Many threads have been made to redesign and rebalance feats. And for good reasons. Sometime the scope was a small set or groups of feats, othertimes it was aimed at all of them. I don't think I ever came upon writing which succeeded in the goals that it set for itself. Nevertheless, I would love to make it works.
So, bring it on.

If you're going to throw out the old system, then why rank whatever it is the exists today?
If we're honest for a moment, most if not all of d&d's problems stems from trying to come up with new things that either don't equal in power level to what already is in game, or serve a different purpose and therefore cannot be even compared. Examples include Natural Spell for druids which is a a must have, so much so that it shouldn't even be an option to not take it; Extra rage is a trap - it is more beneficial if you up your cons' score. Ride-by attack is bizarrely worded, a problem for some feats which because of RAW won't allow for combination with newer additions.
There are feats that mimic spells which seems to me like an unnatural duality because of undefined roles for both spellcasting and feats.
And not to mention the ungodly amount of splatbooks and extras that contribute to this giant mass.
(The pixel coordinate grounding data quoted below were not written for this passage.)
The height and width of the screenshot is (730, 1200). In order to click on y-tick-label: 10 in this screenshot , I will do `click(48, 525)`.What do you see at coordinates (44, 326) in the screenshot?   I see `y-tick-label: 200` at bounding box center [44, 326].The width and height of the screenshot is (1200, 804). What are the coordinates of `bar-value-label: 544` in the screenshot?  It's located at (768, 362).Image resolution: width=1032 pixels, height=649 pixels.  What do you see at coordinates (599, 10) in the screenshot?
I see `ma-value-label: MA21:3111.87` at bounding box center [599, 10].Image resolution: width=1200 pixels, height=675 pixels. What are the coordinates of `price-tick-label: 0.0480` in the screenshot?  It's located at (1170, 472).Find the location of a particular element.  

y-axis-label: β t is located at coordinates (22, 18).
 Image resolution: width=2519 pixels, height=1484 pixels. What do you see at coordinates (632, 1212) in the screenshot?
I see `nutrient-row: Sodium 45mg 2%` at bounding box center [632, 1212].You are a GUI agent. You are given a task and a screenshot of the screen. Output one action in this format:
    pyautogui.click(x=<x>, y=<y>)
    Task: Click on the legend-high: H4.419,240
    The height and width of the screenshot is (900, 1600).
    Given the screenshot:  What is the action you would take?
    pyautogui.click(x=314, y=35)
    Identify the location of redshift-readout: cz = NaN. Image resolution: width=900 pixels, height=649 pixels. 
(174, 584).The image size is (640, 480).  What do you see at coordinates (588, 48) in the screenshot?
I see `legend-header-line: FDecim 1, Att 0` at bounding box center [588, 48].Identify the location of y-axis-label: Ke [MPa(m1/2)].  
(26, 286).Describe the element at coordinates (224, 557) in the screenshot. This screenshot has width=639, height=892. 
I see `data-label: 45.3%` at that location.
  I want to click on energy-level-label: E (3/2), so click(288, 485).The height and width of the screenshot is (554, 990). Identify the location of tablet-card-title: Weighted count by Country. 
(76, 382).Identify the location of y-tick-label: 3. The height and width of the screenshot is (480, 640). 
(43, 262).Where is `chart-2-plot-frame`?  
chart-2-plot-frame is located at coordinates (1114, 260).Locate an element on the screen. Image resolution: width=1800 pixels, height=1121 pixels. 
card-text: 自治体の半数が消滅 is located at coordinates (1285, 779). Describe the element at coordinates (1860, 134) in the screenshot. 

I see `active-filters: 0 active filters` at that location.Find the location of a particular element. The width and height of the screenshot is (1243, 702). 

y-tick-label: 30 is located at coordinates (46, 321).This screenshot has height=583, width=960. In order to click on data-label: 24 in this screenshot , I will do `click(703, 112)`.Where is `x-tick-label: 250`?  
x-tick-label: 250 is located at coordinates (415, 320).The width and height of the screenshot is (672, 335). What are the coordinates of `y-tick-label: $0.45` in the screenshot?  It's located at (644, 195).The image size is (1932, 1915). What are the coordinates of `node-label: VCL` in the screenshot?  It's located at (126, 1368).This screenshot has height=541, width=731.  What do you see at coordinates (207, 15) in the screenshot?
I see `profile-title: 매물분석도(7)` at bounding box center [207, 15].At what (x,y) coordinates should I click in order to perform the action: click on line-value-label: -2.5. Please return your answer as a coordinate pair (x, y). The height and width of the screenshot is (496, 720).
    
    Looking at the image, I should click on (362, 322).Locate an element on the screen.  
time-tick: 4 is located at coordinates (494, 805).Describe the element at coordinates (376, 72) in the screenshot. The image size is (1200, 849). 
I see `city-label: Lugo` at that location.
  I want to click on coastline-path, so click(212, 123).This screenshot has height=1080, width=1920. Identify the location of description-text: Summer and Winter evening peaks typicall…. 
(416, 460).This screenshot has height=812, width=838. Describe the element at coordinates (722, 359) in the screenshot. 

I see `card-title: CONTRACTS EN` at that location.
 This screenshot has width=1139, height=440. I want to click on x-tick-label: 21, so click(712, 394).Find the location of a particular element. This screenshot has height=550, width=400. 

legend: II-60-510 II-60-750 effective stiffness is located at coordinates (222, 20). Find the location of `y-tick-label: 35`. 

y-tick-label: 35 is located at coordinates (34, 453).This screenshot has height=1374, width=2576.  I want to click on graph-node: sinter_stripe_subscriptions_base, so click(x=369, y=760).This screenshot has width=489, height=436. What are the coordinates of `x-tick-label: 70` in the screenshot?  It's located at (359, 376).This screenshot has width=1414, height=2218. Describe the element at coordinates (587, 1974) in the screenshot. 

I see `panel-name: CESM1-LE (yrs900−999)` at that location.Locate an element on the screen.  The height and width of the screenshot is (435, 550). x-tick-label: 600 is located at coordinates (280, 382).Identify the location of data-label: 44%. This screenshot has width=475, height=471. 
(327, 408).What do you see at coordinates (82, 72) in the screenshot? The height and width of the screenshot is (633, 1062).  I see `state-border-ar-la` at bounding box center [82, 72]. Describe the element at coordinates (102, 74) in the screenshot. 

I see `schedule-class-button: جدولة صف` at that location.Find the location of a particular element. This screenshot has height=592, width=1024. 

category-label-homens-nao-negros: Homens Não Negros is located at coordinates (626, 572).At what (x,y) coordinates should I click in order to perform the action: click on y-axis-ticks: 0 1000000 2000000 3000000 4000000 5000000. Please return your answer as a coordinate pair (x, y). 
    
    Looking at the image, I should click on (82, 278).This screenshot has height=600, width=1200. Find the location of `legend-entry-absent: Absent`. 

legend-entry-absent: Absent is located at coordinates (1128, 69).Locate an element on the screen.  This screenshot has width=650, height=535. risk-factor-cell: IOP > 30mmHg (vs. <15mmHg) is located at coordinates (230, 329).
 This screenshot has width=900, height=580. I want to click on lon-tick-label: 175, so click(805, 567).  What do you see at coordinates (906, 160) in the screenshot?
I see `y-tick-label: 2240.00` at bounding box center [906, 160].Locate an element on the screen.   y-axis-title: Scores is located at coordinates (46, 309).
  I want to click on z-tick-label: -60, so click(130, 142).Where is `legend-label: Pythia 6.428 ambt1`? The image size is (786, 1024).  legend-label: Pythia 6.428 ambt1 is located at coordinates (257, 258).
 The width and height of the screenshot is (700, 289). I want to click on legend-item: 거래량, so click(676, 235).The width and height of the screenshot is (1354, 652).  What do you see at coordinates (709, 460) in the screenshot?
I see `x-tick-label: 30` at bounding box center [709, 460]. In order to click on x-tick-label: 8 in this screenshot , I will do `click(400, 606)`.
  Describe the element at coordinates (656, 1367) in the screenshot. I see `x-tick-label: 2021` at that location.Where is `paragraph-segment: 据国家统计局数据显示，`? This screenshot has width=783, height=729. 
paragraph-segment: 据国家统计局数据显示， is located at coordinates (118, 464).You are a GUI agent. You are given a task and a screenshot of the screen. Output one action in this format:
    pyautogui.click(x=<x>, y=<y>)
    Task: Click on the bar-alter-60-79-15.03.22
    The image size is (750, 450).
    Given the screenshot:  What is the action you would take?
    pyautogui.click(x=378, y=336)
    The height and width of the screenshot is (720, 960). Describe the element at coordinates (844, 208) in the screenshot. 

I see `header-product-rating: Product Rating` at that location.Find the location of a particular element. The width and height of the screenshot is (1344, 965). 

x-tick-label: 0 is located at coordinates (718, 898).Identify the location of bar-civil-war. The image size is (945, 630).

My suggestion - create some sort of scaling meter to compare the material up against. What doesn't shape up when compared to the ruler isn't allowed in game.
Keep in mind that, like I mentioned above, it is highly advisable to declare in advance what is the role of feats. What are the boundaries. Who will gain access and when (you don't have to follow the fighter and/or wizard feat progression).

Now I see the 10 tiers you wrote down. My gripe with how it is presented is that it is so far away from math. It is also far from philosophical logic which is quantifiable and sometimes is used in a math-like way.
So, at least for me, this is not really usable.

But don't stay your hand. I'd love to see something of this nature succeed.

@Eldritch_Lord: Well done for this explanation. It is very well made and presented. You win a star.